▼
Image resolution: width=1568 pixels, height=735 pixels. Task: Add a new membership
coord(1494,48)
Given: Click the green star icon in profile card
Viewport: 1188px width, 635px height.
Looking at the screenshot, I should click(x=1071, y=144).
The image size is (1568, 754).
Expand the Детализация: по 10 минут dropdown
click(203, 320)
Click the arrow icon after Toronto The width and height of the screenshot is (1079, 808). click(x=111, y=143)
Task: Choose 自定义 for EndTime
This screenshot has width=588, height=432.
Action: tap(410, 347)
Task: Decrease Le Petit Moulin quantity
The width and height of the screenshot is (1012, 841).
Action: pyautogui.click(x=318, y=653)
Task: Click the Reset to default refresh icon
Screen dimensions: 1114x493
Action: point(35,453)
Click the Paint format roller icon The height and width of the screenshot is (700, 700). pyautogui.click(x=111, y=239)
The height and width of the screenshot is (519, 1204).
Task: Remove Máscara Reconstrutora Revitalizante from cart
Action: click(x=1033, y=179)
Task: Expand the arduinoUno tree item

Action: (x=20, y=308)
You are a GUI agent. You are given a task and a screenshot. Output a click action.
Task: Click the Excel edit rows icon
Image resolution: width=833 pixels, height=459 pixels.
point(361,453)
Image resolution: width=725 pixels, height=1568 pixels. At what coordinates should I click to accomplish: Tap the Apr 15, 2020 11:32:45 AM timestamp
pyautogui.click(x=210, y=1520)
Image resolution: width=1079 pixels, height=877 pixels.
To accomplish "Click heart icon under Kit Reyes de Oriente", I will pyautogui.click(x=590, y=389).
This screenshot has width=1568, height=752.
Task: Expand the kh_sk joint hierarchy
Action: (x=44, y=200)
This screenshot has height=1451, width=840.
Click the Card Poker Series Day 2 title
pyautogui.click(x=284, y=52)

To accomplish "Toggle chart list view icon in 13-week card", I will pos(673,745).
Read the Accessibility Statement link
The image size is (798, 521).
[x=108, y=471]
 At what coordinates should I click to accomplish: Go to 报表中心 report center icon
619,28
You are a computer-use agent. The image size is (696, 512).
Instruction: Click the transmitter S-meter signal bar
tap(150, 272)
▲
Can you print all of the rows above again, word for word?

**Response**
Image resolution: width=1568 pixels, height=735 pixels. Task: Add a new membership
coord(1494,48)
Given: Click the green star icon in profile card
Viewport: 1188px width, 635px height.
Looking at the screenshot, I should click(x=1071, y=144).
The image size is (1568, 754).
Expand the Детализация: по 10 минут dropdown
click(203, 320)
Click the arrow icon after Toronto The width and height of the screenshot is (1079, 808). click(x=111, y=143)
Task: Choose 自定义 for EndTime
This screenshot has width=588, height=432.
Action: tap(410, 347)
Task: Decrease Le Petit Moulin quantity
The width and height of the screenshot is (1012, 841).
Action: pyautogui.click(x=318, y=653)
Task: Click the Reset to default refresh icon
Screen dimensions: 1114x493
Action: point(35,453)
Click the Paint format roller icon The height and width of the screenshot is (700, 700). pyautogui.click(x=111, y=239)
The height and width of the screenshot is (519, 1204).
Task: Remove Máscara Reconstrutora Revitalizante from cart
Action: click(x=1033, y=179)
Task: Expand the arduinoUno tree item

Action: (x=20, y=308)
You are a GUI agent. You are given a task and a screenshot. Output a click action.
Task: Click the Excel edit rows icon
Image resolution: width=833 pixels, height=459 pixels.
point(361,453)
Image resolution: width=725 pixels, height=1568 pixels. At what coordinates should I click to accomplish: Tap the Apr 15, 2020 11:32:45 AM timestamp
pyautogui.click(x=210, y=1520)
Image resolution: width=1079 pixels, height=877 pixels.
To accomplish "Click heart icon under Kit Reyes de Oriente", I will pyautogui.click(x=590, y=389).
This screenshot has width=1568, height=752.
Task: Expand the kh_sk joint hierarchy
Action: (x=44, y=200)
This screenshot has height=1451, width=840.
Click the Card Poker Series Day 2 title
pyautogui.click(x=284, y=52)

To accomplish "Toggle chart list view icon in 13-week card", I will pos(673,745).
Read the Accessibility Statement link
The image size is (798, 521).
[x=108, y=471]
 At what coordinates should I click to accomplish: Go to 报表中心 report center icon
619,28
You are a computer-use agent. The image size is (696, 512).
Instruction: Click the transmitter S-meter signal bar
tap(150, 272)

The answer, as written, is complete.